WORK INSTRUCTIONS:
What you return must match the data exactly, line for line.

===

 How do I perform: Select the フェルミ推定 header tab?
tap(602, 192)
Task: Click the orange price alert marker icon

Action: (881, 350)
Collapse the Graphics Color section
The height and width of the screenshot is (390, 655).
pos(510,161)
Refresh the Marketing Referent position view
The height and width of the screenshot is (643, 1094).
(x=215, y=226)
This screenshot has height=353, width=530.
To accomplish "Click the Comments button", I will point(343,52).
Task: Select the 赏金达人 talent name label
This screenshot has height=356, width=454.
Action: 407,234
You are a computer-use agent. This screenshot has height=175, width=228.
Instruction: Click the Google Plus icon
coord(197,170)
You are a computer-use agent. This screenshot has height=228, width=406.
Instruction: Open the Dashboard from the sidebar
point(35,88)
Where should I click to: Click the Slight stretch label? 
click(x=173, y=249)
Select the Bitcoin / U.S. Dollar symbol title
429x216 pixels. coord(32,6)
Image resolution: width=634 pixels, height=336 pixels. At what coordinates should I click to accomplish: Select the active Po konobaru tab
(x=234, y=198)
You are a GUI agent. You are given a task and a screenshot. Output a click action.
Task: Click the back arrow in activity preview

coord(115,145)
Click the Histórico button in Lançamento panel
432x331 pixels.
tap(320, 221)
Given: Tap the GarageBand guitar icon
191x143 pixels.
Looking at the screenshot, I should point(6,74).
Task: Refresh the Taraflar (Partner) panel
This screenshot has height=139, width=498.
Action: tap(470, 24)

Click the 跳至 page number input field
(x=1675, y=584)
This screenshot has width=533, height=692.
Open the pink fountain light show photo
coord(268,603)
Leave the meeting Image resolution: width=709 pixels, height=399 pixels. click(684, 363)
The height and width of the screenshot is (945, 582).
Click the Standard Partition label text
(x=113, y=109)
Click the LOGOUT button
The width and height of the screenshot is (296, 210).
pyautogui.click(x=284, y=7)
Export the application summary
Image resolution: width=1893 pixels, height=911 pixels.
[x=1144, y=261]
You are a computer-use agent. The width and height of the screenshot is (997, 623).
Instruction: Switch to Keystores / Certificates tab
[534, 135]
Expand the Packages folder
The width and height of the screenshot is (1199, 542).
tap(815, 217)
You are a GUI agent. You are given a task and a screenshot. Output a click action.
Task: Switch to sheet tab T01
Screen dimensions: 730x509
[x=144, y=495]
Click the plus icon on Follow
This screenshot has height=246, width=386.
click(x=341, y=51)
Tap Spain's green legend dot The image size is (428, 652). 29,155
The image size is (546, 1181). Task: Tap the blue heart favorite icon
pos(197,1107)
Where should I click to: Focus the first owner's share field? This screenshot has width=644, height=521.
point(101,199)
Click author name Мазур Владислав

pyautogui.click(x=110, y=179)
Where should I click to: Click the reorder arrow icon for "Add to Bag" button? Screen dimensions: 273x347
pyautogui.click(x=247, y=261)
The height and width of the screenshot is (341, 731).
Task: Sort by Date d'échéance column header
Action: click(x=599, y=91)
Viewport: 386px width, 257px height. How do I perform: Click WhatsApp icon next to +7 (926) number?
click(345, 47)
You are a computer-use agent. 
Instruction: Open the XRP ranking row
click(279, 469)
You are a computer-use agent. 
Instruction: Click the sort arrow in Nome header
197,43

===

ANSWER TO THIS TASK:
 How do I perform: Select the フェルミ推定 header tab?
tap(602, 192)
Task: Click the orange price alert marker icon

Action: (881, 350)
Collapse the Graphics Color section
The height and width of the screenshot is (390, 655).
pos(510,161)
Refresh the Marketing Referent position view
The height and width of the screenshot is (643, 1094).
(x=215, y=226)
This screenshot has height=353, width=530.
To accomplish "Click the Comments button", I will point(343,52).
Task: Select the 赏金达人 talent name label
This screenshot has height=356, width=454.
Action: 407,234
You are a computer-use agent. This screenshot has height=175, width=228.
Instruction: Click the Google Plus icon
coord(197,170)
You are a computer-use agent. This screenshot has height=228, width=406.
Instruction: Open the Dashboard from the sidebar
point(35,88)
Where should I click to: Click the Slight stretch label? 
click(x=173, y=249)
Select the Bitcoin / U.S. Dollar symbol title
429x216 pixels. coord(32,6)
Image resolution: width=634 pixels, height=336 pixels. At what coordinates should I click to accomplish: Select the active Po konobaru tab
(x=234, y=198)
You are a GUI agent. You are given a task and a screenshot. Output a click action.
Task: Click the back arrow in activity preview

coord(115,145)
Click the Histórico button in Lançamento panel
432x331 pixels.
tap(320, 221)
Given: Tap the GarageBand guitar icon
191x143 pixels.
Looking at the screenshot, I should point(6,74).
Task: Refresh the Taraflar (Partner) panel
This screenshot has height=139, width=498.
Action: tap(470, 24)

Click the 跳至 page number input field
(x=1675, y=584)
This screenshot has width=533, height=692.
Open the pink fountain light show photo
coord(268,603)
Leave the meeting Image resolution: width=709 pixels, height=399 pixels. click(684, 363)
The height and width of the screenshot is (945, 582).
Click the Standard Partition label text
(x=113, y=109)
Click the LOGOUT button
The width and height of the screenshot is (296, 210).
pyautogui.click(x=284, y=7)
Export the application summary
Image resolution: width=1893 pixels, height=911 pixels.
[x=1144, y=261]
You are a computer-use agent. The width and height of the screenshot is (997, 623).
Instruction: Switch to Keystores / Certificates tab
[534, 135]
Expand the Packages folder
The width and height of the screenshot is (1199, 542).
tap(815, 217)
You are a GUI agent. You are given a task and a screenshot. Output a click action.
Task: Switch to sheet tab T01
Screen dimensions: 730x509
[x=144, y=495]
Click the plus icon on Follow
This screenshot has height=246, width=386.
click(x=341, y=51)
Tap Spain's green legend dot The image size is (428, 652). 29,155
The image size is (546, 1181). Task: Tap the blue heart favorite icon
pos(197,1107)
Where should I click to: Focus the first owner's share field? This screenshot has width=644, height=521.
point(101,199)
Click author name Мазур Владислав

pyautogui.click(x=110, y=179)
Where should I click to: Click the reorder arrow icon for "Add to Bag" button? Screen dimensions: 273x347
pyautogui.click(x=247, y=261)
The height and width of the screenshot is (341, 731).
Task: Sort by Date d'échéance column header
Action: click(x=599, y=91)
Viewport: 386px width, 257px height. How do I perform: Click WhatsApp icon next to +7 (926) number?
click(345, 47)
You are a computer-use agent. 
Instruction: Open the XRP ranking row
click(279, 469)
You are a computer-use agent. 
Instruction: Click the sort arrow in Nome header
197,43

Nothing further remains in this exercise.